Wednesday, 24 October 2007

I knew you loved the piano, so I played you my guitar.

Einstein drove a blue Ute on Monday. It wasn't just an ordinary blue, it was a vibrant hue, what my mother would have said was a 'youth colour'. I wonder who he saw that night, just as I saw him. What did he think? Or perhaps he just lived within the constraints of his vibrant blue Ute. Perhaps the outside world did not matter because the outside world, is beyond logic and reason. It has people. And people can only be forgiven.


On Tuesday, we swam in the ocean. The complete submersion into an Artic-like place was no concern at all. There is so much silence, so much calm, so much peace. Sometimes, there are too many thoughts in ones mind. Sometimes we need the water to help us pretend that the world beyond the liquid does not exist. Sometimes we need to think about nothing more than the rhythm of strokes and the science of buoyancy.

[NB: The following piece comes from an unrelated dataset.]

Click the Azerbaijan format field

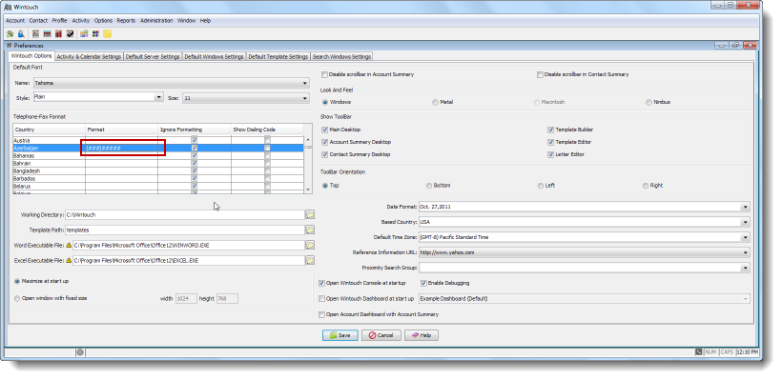pos(123,148)
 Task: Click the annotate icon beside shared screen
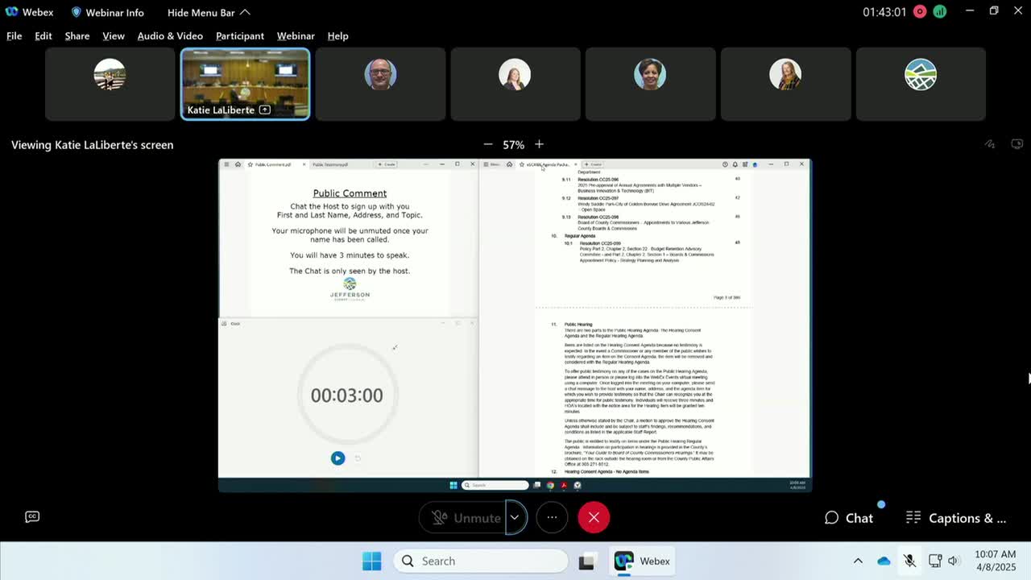pos(990,144)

Wednesday saw a woman speaking to her student. But they saw no lines of status but rather commonality in experience. Wednesday saw the disowning
of a child and the tears of a friend. It saw the haven of a cafe and the honesty of strangers. It saw the defining limits both worlds. The troubled life that haunts our steps, tells us we are nothing, waits for a response then demands we feel pain. And then the other. The life where smiling is okay, where music is law, where kindness is unending and where we all share that we have escaped that other life. Because he has too, as the shopkeeper has, the pianist and the child still is.


We all slept on Thursday. The sun was sleeping too. But it's shades of gray were merely a phase and the warmth came as an embrace in the afternoon. But as the evening approached coming with it was the rain. And ever did the rain fall. Children smiled. Adults were relieved and the anger dissipated into the solvent of life.


Dearest Friday,
A day of news is all you are. You are not the bringer of ill news simply the bearer of that which must be said.
On this day, we lost and we won. There was happiness and sadness. Constantly an aura of both. Friday we played music.

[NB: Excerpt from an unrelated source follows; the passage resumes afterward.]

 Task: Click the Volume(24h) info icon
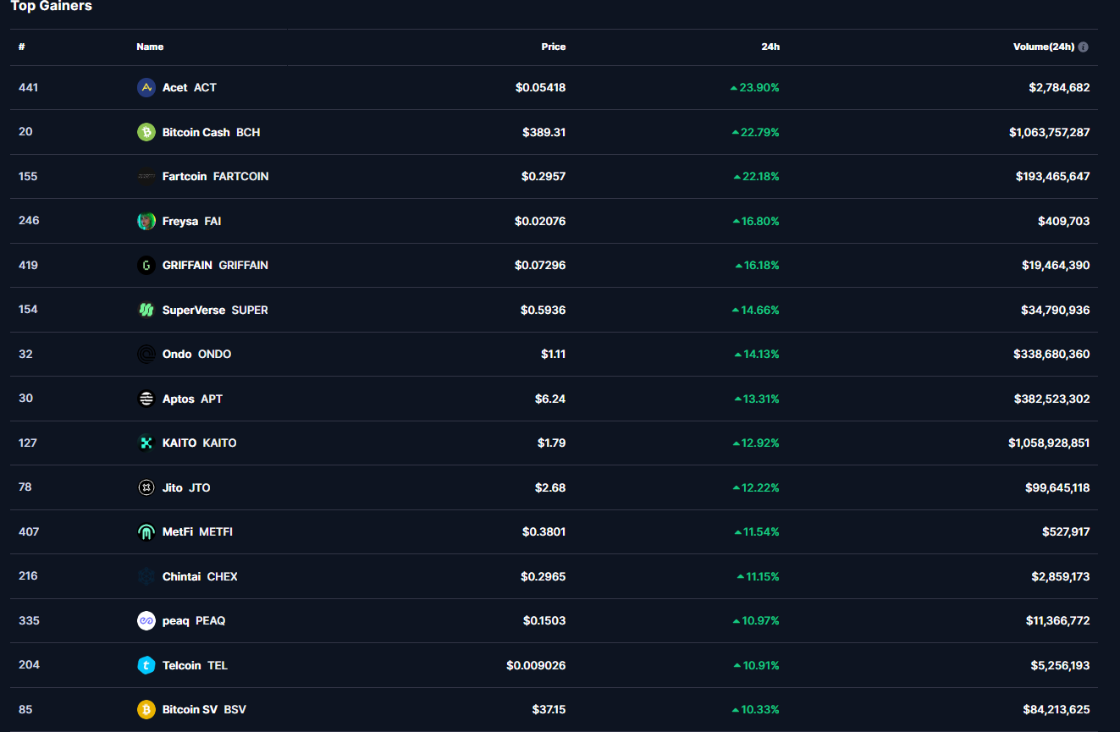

Saturday was triumphant and depressing. We did it! We told the world! She sang, we played, and music spoke. Our universal language. Our language of nods and smiles and eyes and dynamics. Our pausing and lengthening. I am inspired. I am saddened. I lost my kin. I gained my love. The world is too much it is oh so much.


Sunday was calm chaos. We are anything we believe ourselves to be.


This was my week.
Monday. Tuesday. Wednesday. Thursday. Friday. Saturday. Sunday.


I have concluded that at the end of this week, it is now urging me to find some form of stability and to focus on my work. For today a new week brought sleep, love, promise, happiness and realization that this was madness and that madness must stop.